The iron bars over the front gut cavity made some sense to me at the time. I initially hoped it would look like an oven door, but soon conceded that it was more like prison bars. For my Construct that was fine because the rock he is gathered from could easily have cell window bars encompassed in it. As I look at him more as a traitor Abyssal obsidian golem I feel these make sense as supports after the fires died. This would have been a central core where the lava bubbled and turned over, but now he is cold the Dwarf Stone Priest had to shore up the gap to give him a stable core to lash out from. (Don’t skip abs day.)
In the first picture the cloth hanging from the hole where his arm used to be was just a plain white cloth.
In the second picture I had added a spattering of blood and a wide blue central stripe.
As I am trying to get as many browny points as I can, I am going to hand paint some runes amongst the torn cloth.
The rock effect – Athonian Camoshade over the grey primer, dry brush of Grey Seer, added dots of Nighthaunt gloom and Camoshade – was all roughly worked out on this model first.
I found after my first round of base colours, washes and highlights that the silver grey of the metal was too close to the grey rock and this gave no contrast or definition to the different materials on the golem. So to add warmth to the metal I added rust tones and to take the rock colder and less grey I added the Nighthaunt Gloom spots that made it look almost icy in places.
I will show off the rune work on the cloth soon and then move onto the last model.
Once all three are at a decent table top standard I will pick back over my work and try to find ways of improving them before a final photo shoot.
Sparky has a flag
The spikey shouldered gent that started this idea has the runes on his flag under his arm hole. Yet again the photographs help me with bits that need improvement and I will revisit him.
The chains seemed like a fun way to take him a touch further from the original silhouette and a hint that perhaps these Golems are not being freed to get revenged – but temporarily given life under new management. I just though that I might try some of the Cryptek Armourshade Gloss on the chain. It would be a warmer colour breaking up the metal and blue grey of the stone.
The Last Cog
The head being the only piece missing is what inspired the chains being used. There needed to be more to the kitbash than a Dwarf head that I had already used on the first construct.
I figured that now the lava has been lost that they would be more likely to need weapons along with their bulk. The fists accepted the weapons quite well.
Scrum and Base
I played around with the order of my minis after getting them pretty much finished and found that they wouldn’t rank up side by side.
Rather than re-base them I decided that I could use some foam board, remove the top layer and dig down into it and put the minis at different heights to get them ranked up…

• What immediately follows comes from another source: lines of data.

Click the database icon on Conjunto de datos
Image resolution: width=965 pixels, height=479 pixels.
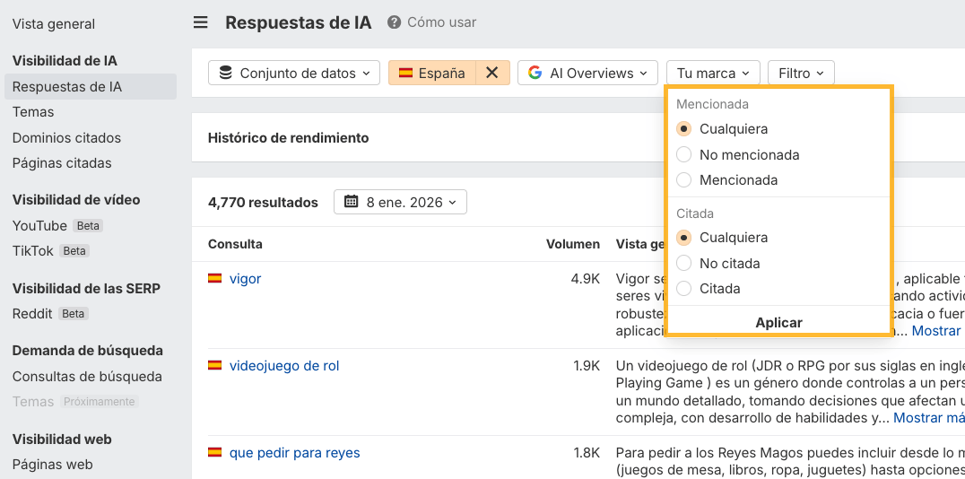(225, 73)
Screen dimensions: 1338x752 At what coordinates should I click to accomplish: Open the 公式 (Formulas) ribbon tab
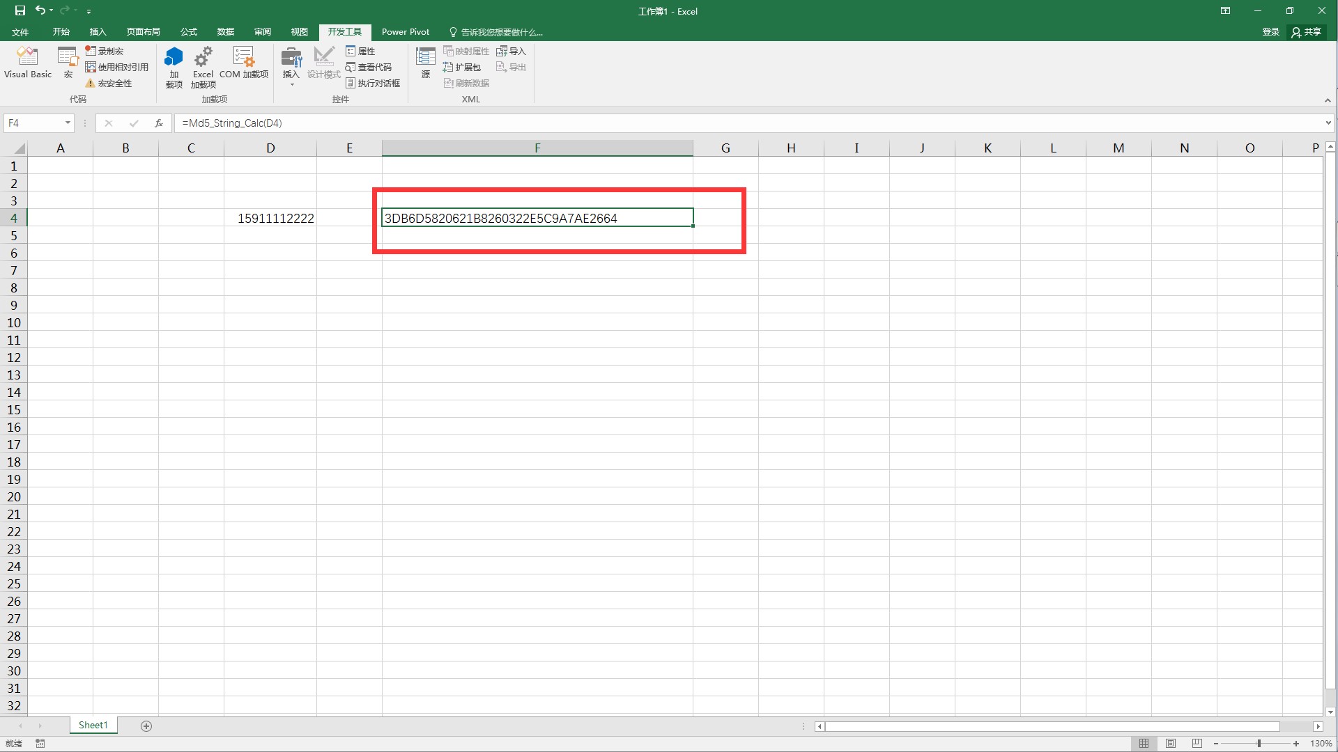click(188, 31)
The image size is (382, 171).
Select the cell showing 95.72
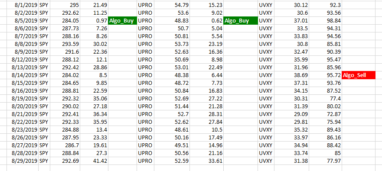pyautogui.click(x=325, y=75)
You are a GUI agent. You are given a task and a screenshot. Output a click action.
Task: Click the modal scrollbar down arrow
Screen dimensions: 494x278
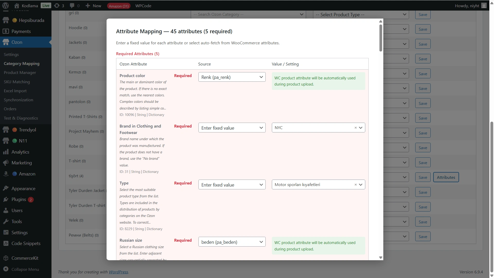[x=380, y=257]
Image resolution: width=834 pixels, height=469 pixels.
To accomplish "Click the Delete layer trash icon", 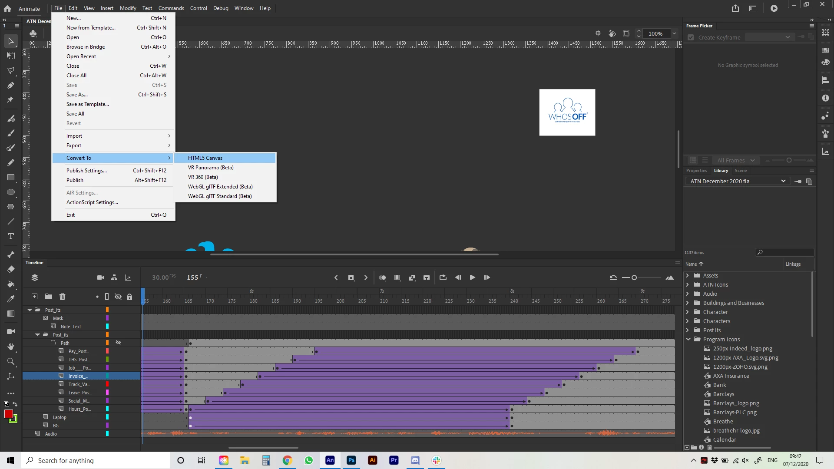I will click(62, 297).
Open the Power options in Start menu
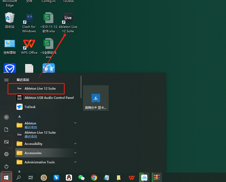The width and height of the screenshot is (226, 182). (x=6, y=166)
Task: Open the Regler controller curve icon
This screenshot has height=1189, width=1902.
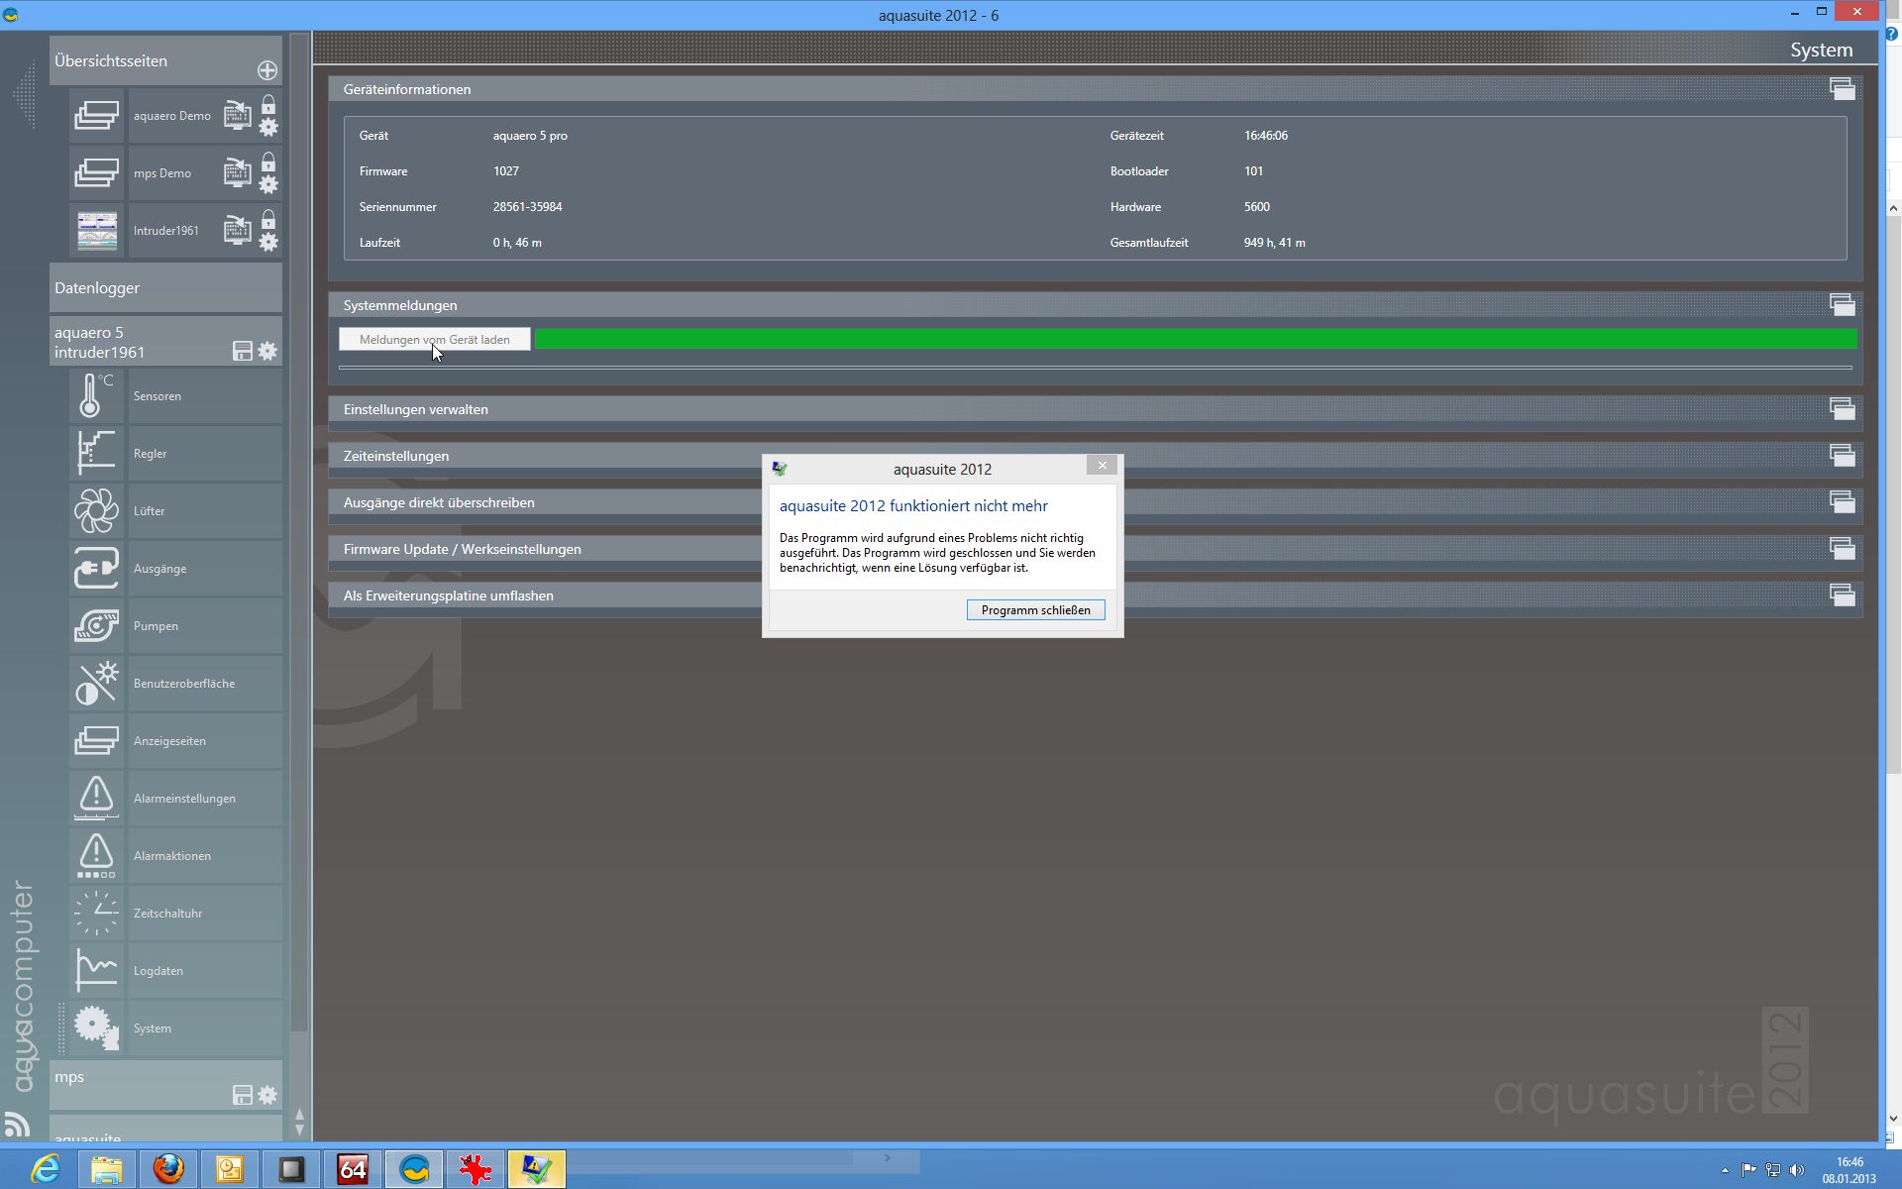Action: point(96,454)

…and then as I started to play with the arrangement of the three minis, I found that there was a way for all three to rank up anyway. Lol.
I found that if I cut short the hammer of the gent with the dwarf shield on his shoulder, that they could scrum down as a tight front row after all.
I decided to persevere with the base anyway.
I created a drop of about 2-3mm by digging out foam with a hobby knife and the lip is about 2mm wide which is acceptable in game terms.
I covered the whole thing in a sand, plaster PVA mix and sprayed it grey (Grey Halfords Plastic Primer)
Like a glove....
The movement tray came out OK. The method was fairly slow. I won’t be digging at polystyrene and trying to keep a 2mm thin lip intact for a dozen movement trays for an army if and when I ever make one.
The Golems fit in the tray and the sand and plaster PVA mix gave me enough texture to dry brush and make the tray edges look interesting at least.
Photo shoot.
Which background helps show off these minis to their best? Red or Green?
Calamity!!?
I read the rules again for Brush with Death unit entries and….. It’s a requirement to have 5 models.
I am trying to work out if two kitbashed Dwarves, prodding these behemoths towards the enemy would be adequate to enter them as a unit or they have to be playable minis.
It meets the other criteria… The unit is able to function within the game it is from. It is the full PMC for a regiment, the minis are converted but very much from the Mantic range, are displayed on the appropriate base sizes for the game the miniatures are used in and mounted on a single display base… but there’s only 3. Is this an immediate fail if I tried to enter them?
I am trying to find out.
In the meantime I have decided red is best for showing of my minis after taking some more snaps.
Keep calm and carry on.
Still waiting on an answer to my question about the competition unit entry size and whether some Golum handlers would be OK.
I decided to plough on regardless and kitbash those guys up.
So I dived into my trusty Fantasy bits box again. I have used a few Dwarves as broken statues for Frostgrave terrain because part of this eBay bought bits box has been badly assembled minis. Too much super glue, the wrong torsos and leg sections smooshed together with sprue gates keeping important pieces apart… A real mess. The two I chose are the best of a bad bunch. The bases for some reason have big cuts into them, but this helps with the ruins feel I was aiming for any way.
The guy with the built-in shield has cuts to his upper back where the last owner was trying to put the legs and torso together. Rather than filling and repairing I am just covering the unsightly join with a cloak (I believe from a Brock Rider). The hand was empty so I took an axe handle (I think) and put it at the bottom of a pike. The pike (cut from a Warlord Games Pike and Shotte sprue) on its own was going to look too slender in his gaping wide hand so the handle was employed. This would need to be wielded two handed by a human, but this dwarf manages the length and weight with ease, as he prods a golem from behind no less. The shield should give me a fun excuse for more freehand work.
The second guy also has an ugly gape under his left armpit that might actually need attention, but I will see how I get on. The mini had no arms. The left pointing arm is from a Oathmark Heavy Infantry Dwarf sprue and I cut away a part pauldron on the arm that wouldn’t gel with the Mantic dwarves armour properly. The right arm (the same Oathmark sprue) is meant to be holding a double handed battle hammer. I cut the head of the hammer off (now on the base at his feet) and also a lower length of the handle. The whip is made from a piece of sprue melted over a candle and pulled thin and then a kink worked into it before it cooled. I attached a spare off cut from a spear (I think) as a new handle for the hammerhead on the base.
The paint scheme will be the same as some of the few Mantic Games Dwarf minis I have ever painted. I believe I used an Army Painter paint set made especially for Mantic Dwarves. I may use the similar colour GW paints I have readily at hand to do the job, but may dig out the actual paints used if the difference is too glaring.
Clarity and completion. ??
Martin and Ronnie from Mantic Games helped me confirm that the unit will be accepted without the extra handlers.
I will complete the handlers to finish off this project but for the competition I will just be submitting the pics in the gallery below.
Wish me luck.
Golem Handlers completed.
Not needed for the competition, but a fun addition any way. They help with the theme of the unit and can be nerve dice guards when buckets of attack dice are being chucked down.
I enjoyed the mix of freehand and space wolf transfers on the shield. The same symbol transfers were used on Sparky’s flag and the freehand red symbol is repeated on Borscht’s shield on his shoulder.